§ Document passage
>>>>>

Tuesday, June 05, 2007

Wiseguy Questions for the Next Presidential Debate

The highlights of this year's presidential debates have been the delightful hypothetical scenarios the moderators have laid out for the candidates to test their wits. In this week's Democratic presidential debate Wolf Blitzer asked the candidates to raise their hands if they would take out Osama Bin Laden even if innocent civilians would be killed. Asking for a show of hands is an even more economical way of quizzing candidates than limiting them to 30-second soundbites. In the future the networks might consider limiting all debates to 20 yes-or-no questions that can be answered with a show of hands, which would spare us from having to listen to them speak.

In the last Republican presidential debate, sponsored by Fox News, moderator Britt Hume borrowed a hypothetical scenario from the TV show 24, which just happens to be a Fox program. Getting the candidates to tell us what they would do if they were a character on a television show is not only great advertising for a network's shows, it's also a good way of engaging Americans who might be bored with presidential elections because of the lack of explosions or interesting characters.

<<<<<

§ Dataset content
>>>>>

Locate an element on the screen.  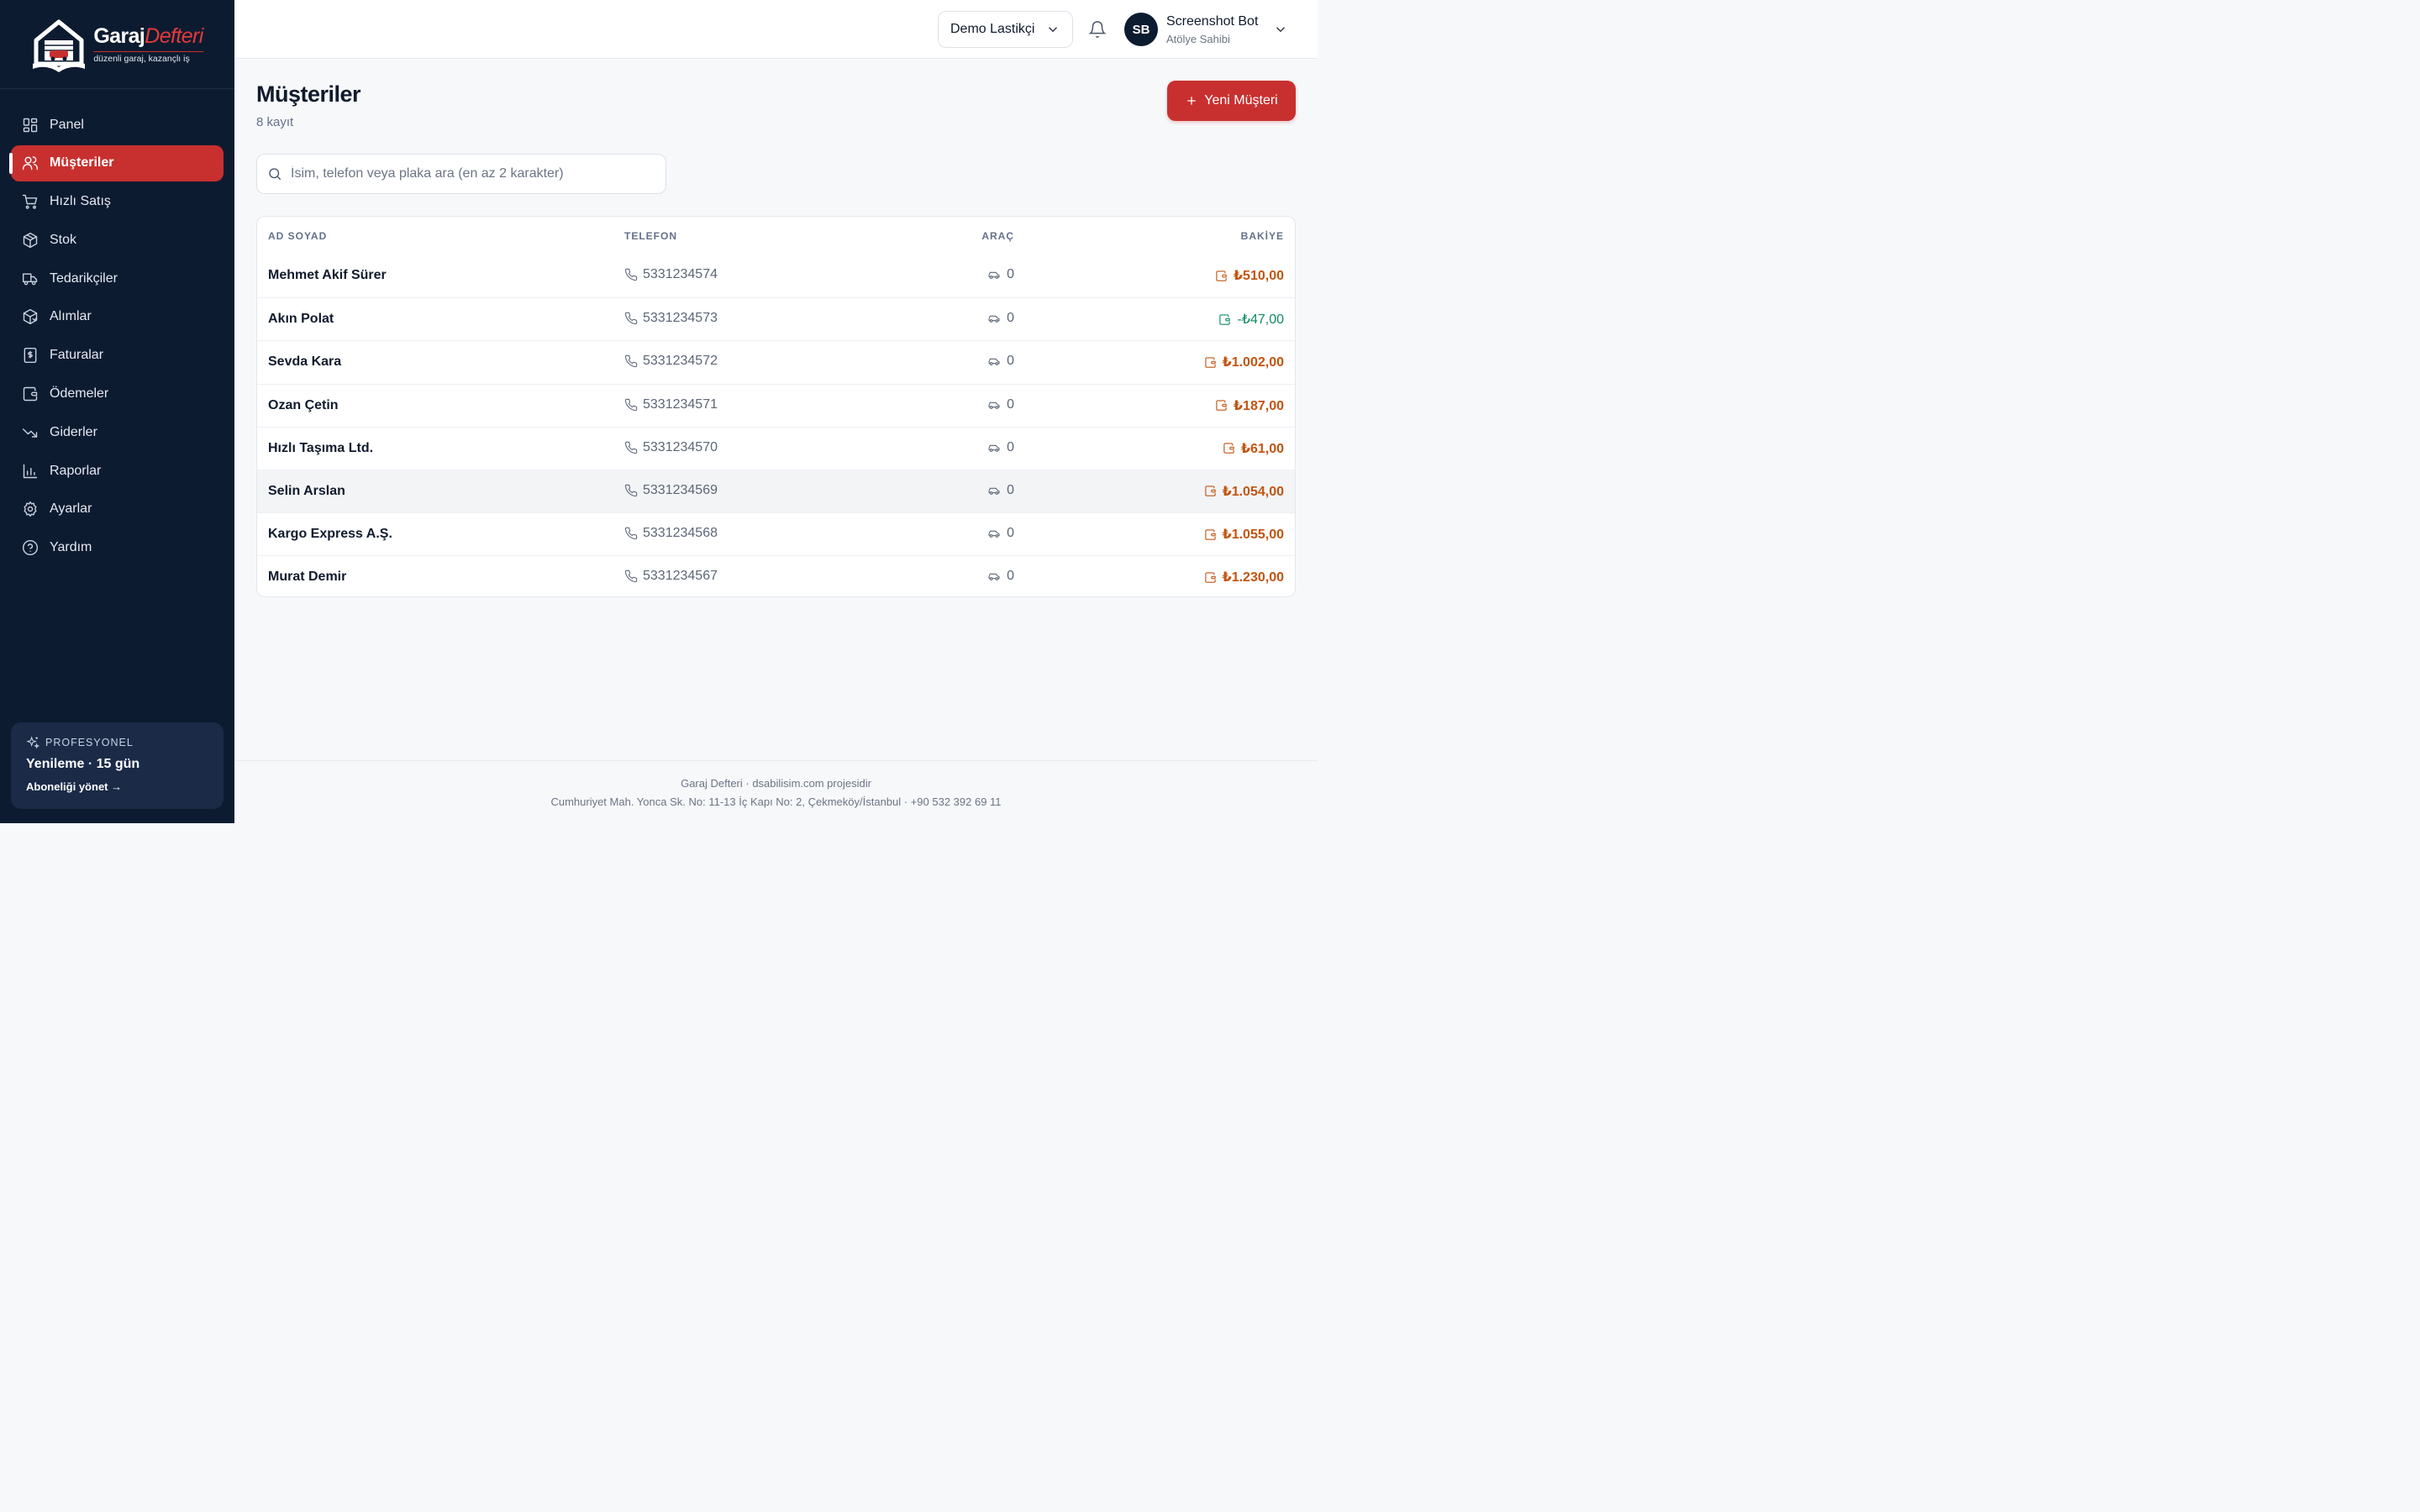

<<<<<

§ What this exercise asks
• A. Answer these questions from the post on presidential debate questions, one line each:
(i) Who asked the candidates in the Democratic debate to raise their hands?
(ii) Which network sponsored the last Republican debate?
(iii) From which TV show did the Republican moderator borrow a hypothetical scenario?
• B. From the post on presidential debate questions, copy word for word the passage that begins at the words "Tuesday, June 05, 2007" and stops after "to them speak.".

§ Task responses
• A.
(i) Wolf Blitzer
(ii) Fox News
(iii) 24

• B.
Tuesday, June 05, 2007

Wiseguy Questions for the Next Presidential Debate

The highlights of this year's presidential debates have been the delightful hypothetical scenarios the moderators have laid out for the candidates to test their wits. In this week's Democratic presidential debate Wolf Blitzer asked the candidates to raise their hands if they would take out Osama Bin Laden even if innocent civilians would be killed. Asking for a show of hands is an even more economical way of quizzing candidates than limiting them to 30-second soundbites. In the future the networks might consider limiting all debates to 20 yes-or-no questions that can be answered with a show of hands, which would spare us from having to listen to them speak.